The diminishing effect of halvings signifies a shift in Bitcoin’s price trigger markers. Political events and market liquidity are the new forces impacting Bitcoin’s growth trajectory, challenging historical norms. Such changes forecast a sustained consolidation phase until liquidity conditions see notable enhancements. Institutional investors remain vigilant, contributing to the range-bound trend. Key figures, like Changpeng Zhao, founder of Binance, suggest that institutional and sovereign interests could lead to a “super cycle.”

Bitcoin’s market data, sourced from CoinMarketCap, reveals the cryptocurrency’s current status following the influence of evolving market forces. As of December 14, 2025, Bitcoin (BTC) stands at $89,760.14, commanding a market cap of $1.79 trillion and a dominant 58.61% market share. Despite 24-hour volume reaching nearly $68.5 billion, latest trends highlight a notable 16.05% decrease. During this period, the coin’s price moved by -0.92% in 24 hours and -7.18% over 30 days, with an ongoing declining trajectory over 90 days. With a cap of 21 million coins, BTC’s circulation nears 20 million.

CoinCu’s research data emphasizes that political dynamics’ profound impact mirrors growing institutional dominance over supply factors. Historical trends where elections aligned with liquidity boosts should instead focus on larger global policy shifts. The evolving cycle diverges from conventional paradigms, introducing a complex interplay between markets and non-traditional factors.

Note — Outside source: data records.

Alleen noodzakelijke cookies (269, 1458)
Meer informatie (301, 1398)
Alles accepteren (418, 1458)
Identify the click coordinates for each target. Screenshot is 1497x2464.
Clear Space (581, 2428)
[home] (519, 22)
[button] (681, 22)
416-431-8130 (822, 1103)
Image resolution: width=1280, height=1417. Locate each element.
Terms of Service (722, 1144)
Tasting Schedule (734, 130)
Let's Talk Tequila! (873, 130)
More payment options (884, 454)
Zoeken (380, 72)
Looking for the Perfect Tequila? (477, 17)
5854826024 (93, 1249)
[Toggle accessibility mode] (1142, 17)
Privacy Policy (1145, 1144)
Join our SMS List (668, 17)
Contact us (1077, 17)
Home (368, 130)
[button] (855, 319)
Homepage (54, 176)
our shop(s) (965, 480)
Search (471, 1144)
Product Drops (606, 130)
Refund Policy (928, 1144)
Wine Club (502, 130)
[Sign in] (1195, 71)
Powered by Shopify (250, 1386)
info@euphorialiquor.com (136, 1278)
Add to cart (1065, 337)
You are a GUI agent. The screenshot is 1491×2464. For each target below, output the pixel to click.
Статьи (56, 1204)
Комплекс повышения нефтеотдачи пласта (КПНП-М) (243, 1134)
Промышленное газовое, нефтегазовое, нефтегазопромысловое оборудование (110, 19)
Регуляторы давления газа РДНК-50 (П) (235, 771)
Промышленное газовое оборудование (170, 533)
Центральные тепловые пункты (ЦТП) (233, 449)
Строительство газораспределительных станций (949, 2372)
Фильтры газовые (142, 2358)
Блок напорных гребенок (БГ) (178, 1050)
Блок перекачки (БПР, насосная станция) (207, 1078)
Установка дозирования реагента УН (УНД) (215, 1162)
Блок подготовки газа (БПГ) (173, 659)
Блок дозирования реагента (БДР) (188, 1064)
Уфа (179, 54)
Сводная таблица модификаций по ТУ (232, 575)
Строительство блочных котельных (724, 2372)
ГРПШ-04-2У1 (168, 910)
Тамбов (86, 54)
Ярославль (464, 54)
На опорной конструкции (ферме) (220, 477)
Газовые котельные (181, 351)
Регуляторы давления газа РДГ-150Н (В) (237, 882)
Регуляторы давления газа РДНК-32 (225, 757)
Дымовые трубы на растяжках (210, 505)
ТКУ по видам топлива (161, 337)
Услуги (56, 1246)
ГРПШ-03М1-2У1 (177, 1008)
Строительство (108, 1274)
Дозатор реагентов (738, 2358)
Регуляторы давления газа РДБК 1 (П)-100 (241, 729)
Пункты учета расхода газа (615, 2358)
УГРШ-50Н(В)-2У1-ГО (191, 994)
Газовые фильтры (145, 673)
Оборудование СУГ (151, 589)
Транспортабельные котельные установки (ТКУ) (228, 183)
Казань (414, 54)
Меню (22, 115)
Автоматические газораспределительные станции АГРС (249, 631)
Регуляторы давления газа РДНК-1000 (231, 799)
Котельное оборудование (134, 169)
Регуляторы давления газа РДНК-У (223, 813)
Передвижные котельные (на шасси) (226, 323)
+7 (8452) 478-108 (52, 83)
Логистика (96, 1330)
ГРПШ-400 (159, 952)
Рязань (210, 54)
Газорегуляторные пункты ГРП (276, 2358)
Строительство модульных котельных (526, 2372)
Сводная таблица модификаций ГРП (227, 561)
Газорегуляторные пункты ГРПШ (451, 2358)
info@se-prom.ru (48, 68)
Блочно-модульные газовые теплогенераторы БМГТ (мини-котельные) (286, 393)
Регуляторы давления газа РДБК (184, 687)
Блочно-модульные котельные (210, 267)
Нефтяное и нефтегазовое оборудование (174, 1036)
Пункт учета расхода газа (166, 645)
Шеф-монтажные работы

Bitcoin Price Influenced by Evolving Political and Market Dynamics

Did you know? In 2013, 2017, and 2021, Bitcoin peaked and maintained momentum through cyclical events like halvings and elections. Now, the dynamics include political factors, possibly indicating a paradigm shift.

Bitcoin’s market data, sourced from CoinMarketCap, reveals the cryptocurrency’s current status following the influence of evolving market forces. As of December 14, 2025, Bitcoin (BTC) stands at $89,760.14, commanding a market cap of $1.79 trillion and a dominant 58.61% market share. Despite 24-hour volume reaching nearly $68.5 billion, latest trends highlight a notable 16.05% decrease. During this period, the coin’s price moved by -0.92% in 24 hours and -7.18% over 30 days, with an ongoing declining trajectory over 90 days. With a cap of 21 million coins, BTC’s circulation nears 20 million.

Bitcoin(BTC), daily chart, screenshot on CoinMarketCap at 11:12 UTC on December 14, 2025. Source: CoinMarketCap

CoinCu’s research data emphasizes that political dynamics’ profound impact mirrors growing institutional dominance over supply factors. Historical trends where elections aligned with liquidity boosts should instead focus on larger global policy shifts. The evolving cycle diverges from conventional paradigms, introducing a complex interplay between markets and non-traditional factors.